RECORDS SHOWN:
--------------------------------------------------
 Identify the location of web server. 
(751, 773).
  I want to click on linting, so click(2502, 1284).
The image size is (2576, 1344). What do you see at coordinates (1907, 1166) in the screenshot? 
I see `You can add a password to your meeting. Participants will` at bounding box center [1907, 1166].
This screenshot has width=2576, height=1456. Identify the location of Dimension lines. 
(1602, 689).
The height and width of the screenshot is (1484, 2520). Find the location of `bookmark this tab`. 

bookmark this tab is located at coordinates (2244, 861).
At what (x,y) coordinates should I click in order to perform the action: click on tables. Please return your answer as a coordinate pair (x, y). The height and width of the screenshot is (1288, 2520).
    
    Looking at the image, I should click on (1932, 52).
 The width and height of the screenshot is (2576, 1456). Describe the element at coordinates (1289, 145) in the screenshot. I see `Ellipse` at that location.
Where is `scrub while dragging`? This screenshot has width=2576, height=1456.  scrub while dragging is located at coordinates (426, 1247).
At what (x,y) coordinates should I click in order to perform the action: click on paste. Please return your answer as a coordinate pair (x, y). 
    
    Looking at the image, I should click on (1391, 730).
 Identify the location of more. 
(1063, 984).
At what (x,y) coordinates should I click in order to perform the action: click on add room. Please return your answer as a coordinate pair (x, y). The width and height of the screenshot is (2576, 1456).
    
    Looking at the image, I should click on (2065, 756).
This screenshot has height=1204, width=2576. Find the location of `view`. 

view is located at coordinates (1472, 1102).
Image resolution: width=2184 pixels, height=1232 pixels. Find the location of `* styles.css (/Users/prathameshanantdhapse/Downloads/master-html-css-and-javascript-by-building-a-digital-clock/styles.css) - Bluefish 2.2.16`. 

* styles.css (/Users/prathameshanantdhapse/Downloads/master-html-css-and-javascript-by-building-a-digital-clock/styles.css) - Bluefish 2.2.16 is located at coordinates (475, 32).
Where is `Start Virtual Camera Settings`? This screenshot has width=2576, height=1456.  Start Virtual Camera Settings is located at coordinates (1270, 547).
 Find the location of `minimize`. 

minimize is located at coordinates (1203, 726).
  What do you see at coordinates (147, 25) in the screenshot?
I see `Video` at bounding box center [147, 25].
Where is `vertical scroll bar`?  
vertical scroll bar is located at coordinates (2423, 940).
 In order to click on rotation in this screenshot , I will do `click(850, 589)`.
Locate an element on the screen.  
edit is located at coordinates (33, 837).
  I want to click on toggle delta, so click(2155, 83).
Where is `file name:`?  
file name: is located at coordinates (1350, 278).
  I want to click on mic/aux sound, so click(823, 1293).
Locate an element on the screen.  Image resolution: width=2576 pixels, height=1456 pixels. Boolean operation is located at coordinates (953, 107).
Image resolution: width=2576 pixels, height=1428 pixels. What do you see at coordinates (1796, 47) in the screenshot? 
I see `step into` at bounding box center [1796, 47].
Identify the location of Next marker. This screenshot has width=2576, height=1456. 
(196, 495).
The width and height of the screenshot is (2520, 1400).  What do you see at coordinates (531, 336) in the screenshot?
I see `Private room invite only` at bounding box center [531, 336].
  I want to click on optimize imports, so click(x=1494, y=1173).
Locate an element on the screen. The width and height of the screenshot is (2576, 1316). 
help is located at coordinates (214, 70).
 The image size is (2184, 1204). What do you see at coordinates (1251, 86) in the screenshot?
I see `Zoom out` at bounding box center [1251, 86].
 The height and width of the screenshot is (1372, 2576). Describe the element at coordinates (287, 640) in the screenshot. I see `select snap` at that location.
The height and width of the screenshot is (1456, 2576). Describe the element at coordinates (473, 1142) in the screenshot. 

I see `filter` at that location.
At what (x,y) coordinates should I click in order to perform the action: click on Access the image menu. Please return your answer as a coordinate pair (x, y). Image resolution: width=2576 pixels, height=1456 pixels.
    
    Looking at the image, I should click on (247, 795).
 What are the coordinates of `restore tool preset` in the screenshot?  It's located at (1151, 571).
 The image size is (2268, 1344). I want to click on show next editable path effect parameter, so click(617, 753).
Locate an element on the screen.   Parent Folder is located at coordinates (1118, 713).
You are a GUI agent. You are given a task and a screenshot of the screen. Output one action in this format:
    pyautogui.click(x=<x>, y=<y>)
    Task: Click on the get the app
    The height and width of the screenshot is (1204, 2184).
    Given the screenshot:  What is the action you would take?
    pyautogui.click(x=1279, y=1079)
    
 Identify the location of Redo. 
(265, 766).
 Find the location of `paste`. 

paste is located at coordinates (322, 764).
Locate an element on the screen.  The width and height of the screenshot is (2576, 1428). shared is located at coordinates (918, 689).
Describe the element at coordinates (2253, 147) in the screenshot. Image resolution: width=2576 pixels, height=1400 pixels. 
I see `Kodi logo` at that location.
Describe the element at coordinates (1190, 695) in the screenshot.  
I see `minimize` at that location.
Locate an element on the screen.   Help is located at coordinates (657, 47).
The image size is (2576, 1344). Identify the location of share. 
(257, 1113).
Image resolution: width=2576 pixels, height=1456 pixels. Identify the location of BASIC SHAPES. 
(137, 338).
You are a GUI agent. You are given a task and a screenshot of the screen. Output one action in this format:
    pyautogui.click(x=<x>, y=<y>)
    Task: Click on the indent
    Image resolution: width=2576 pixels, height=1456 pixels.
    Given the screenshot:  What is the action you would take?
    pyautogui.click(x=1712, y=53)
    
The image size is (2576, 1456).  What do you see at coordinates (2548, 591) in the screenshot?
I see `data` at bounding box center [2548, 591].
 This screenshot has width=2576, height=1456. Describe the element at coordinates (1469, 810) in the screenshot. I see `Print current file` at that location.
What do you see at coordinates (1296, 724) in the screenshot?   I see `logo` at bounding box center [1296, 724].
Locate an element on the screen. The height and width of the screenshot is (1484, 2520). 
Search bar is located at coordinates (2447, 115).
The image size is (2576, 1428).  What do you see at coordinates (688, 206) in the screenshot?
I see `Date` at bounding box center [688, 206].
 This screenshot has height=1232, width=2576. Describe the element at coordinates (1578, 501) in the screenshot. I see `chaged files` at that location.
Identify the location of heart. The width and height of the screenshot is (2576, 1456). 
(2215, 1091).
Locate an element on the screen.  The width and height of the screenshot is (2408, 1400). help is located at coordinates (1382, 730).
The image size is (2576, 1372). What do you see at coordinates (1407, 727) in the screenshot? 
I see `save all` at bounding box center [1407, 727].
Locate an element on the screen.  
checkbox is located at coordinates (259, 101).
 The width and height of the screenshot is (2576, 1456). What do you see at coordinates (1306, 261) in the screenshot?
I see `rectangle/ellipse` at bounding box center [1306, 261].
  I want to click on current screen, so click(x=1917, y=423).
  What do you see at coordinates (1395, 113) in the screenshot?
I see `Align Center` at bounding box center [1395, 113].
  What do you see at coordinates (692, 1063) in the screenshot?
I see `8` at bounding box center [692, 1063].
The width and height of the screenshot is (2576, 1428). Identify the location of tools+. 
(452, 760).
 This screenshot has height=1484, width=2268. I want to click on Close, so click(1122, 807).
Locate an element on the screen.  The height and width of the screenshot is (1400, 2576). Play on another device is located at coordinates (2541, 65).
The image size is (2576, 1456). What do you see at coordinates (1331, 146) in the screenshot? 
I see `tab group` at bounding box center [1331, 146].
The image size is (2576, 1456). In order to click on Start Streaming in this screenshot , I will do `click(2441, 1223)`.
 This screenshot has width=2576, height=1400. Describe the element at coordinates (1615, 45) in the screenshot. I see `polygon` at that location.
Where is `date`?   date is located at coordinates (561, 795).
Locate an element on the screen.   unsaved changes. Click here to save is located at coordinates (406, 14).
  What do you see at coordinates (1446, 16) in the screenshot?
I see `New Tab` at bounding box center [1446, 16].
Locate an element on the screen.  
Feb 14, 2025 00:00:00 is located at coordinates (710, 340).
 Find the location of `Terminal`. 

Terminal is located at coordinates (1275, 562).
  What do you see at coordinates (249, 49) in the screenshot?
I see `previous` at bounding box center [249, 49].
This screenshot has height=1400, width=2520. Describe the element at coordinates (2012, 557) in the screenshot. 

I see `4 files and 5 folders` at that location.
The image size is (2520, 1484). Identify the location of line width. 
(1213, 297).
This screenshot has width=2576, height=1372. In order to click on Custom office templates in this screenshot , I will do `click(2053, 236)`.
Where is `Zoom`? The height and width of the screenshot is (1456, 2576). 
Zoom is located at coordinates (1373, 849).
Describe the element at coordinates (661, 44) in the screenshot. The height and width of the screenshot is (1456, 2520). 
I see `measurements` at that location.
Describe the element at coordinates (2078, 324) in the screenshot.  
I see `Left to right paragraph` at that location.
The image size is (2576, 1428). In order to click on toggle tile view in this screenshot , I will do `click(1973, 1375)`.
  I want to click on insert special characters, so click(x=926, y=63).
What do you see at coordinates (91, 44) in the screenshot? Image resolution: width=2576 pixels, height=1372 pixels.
--------------------------------------------------
OBJECTIVE: Copy out the records verbatim, from the line containing "Image resolution: width=2576 pixels, height=1428" up to and including the line containing "I want to click on optimize".

FULL SOLUTION:
Image resolution: width=2576 pixels, height=1428 pixels. What do you see at coordinates (1796, 47) in the screenshot? 
I see `step into` at bounding box center [1796, 47].
Identify the location of Next marker. This screenshot has width=2576, height=1456. 
(196, 495).
The width and height of the screenshot is (2520, 1400).  What do you see at coordinates (531, 336) in the screenshot?
I see `Private room invite only` at bounding box center [531, 336].
  I want to click on optimize imports, so click(x=1494, y=1173).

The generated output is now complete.